Nasıl ölmüş olabilirdi… Bizleri, kendini sevenleri bırakıp nasıl gitmişti? Annesi, babası, kardeşleri, akrabaları, sevenleri, komşuları arkadaşımın acısına nasıl dayanacaklardı?
Birden bire gözlerimden yaşlar boşandı… Demircilerin karşısında bulunan zahireci dükkânlarında kapalı bir darabanının önüne çöktüm… Yüksek sesle ağlamaya başladım… Çevrede kimseler yoktu… Benim kalkıp adım atacak takatim kalmamıştı…
Ağlıyordum… Ağlıyordum… Ağlıyordum…
Mendil diye cebime konan beyaz bez parçasıyla sel gibi akan gözyaşlarımı siliyordum… Bez öyle ıslandı ki yeni akan yaşlarımı silmez oldu… Sırılsıklam olan bezi bükerek sıktım… Gözlerimin yaşları, düştüğü toprağın rengini değiştirdi…
Bir saat çöktüğüm dükkânın önünde ağladım.
Ağlamaya devam ederken sokaktan geçen ilk insan, bir başka okul arkadaşımızdı… Yanıma geldi. Niye ağladığımı sordu. Ortak arkadaşımız Ahmet Bulut’un adını vererek “ölmüş” dedim.

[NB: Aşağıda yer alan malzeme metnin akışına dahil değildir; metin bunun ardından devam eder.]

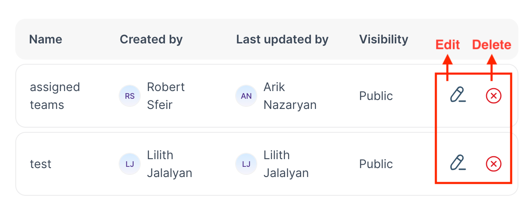Click LJ avatar in Created by column
The height and width of the screenshot is (200, 529).
coord(130,164)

Hiç üzülmedi. “Yazık olmuş” bile demedi… Bir şey duymamış gibi, bir şey olmamış gibi yoluna devam edip gitti…
Bu duyarsızlık beni daha da yıktı… Bu tavrı yağlı kurşun gibi yüreğime saplandı…
İnsanoğlu nasıl bu kadar duyarsız olabiliyordu?
Ölen bir çocuktu… Okul arkadaşımızdı… Doğduğumuz toprakların insanıydı… Kâhtalıydı… Efendi, dürüst çok iyi bir insanın oğluydu… Annesi hepimizin annesi gibiydi… Ders çalışmak için evlerine gittiğimizde oğluna gösterdiği sevginin iki katını bize gösterirdi… Aç olup olmadığımızı, bir ihtiyacımızın olup olmadığını tatlı bir dille sorardı…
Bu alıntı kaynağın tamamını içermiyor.